# Written task
Copy the following data line by line, reproducing each line word for word.
- - - - -
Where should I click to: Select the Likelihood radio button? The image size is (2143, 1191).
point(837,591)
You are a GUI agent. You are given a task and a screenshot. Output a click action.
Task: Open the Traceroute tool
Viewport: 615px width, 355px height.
- - - - -
# Response
Where should I click to: Select the Likelihood radio button? The image size is (2143, 1191).
point(837,591)
You are a GUI agent. You are given a task and a screenshot. Output a click action.
Task: Open the Traceroute tool
Viewport: 615px width, 355px height.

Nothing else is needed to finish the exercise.